In [1]:
import time
print('Last updated: %s' %time.strftime('%d/%m/%Y'))


Last updated: 10/06/2014


I would be happy to hear your comments and suggestions.
Please feel free to drop me a note via twitter, email, or google+.


Linear regression via the least squares fit method



Sections



Introduction

Linear regression via the least squares method is the simplest approach to performing a regression analysis of a dependent and a explanatory variable. The objective is to find the best-fitting straight line through a set of points that minimizes the sum of the squared offsets from the line.
The offsets come in 2 different flavors: perpendicular and vertical - with respect to the line.

As Michael Burger summarizes it nicely in his article "Problems of Linear Least Square Regression - And Approaches to Handle Them": "the perpendicular offset method delivers a more precise result but is are more complicated to handle.

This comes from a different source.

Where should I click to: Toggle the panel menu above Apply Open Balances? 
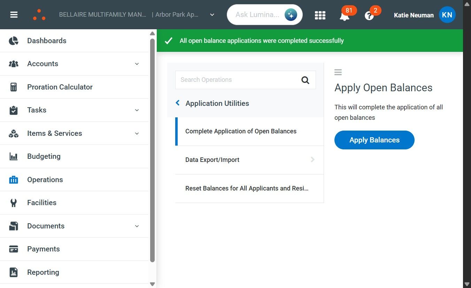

Therefore normally the vertical offsets are used."
Here, we will also use the method of computing the vertical offsets.

In more mathematical terms, our goal is to compute the best fit to n points $(x_i, y_i)$ with $i=1,2,...n,$ via linear equation of the form
$f(x) = a\cdot x + b$.
We further have to assume that the y-component is functionally dependent on the x-component.
In a cartesian coordinate system, $b$ is the intercept of the straight line with the y-axis, and $a$ is the slope of this line.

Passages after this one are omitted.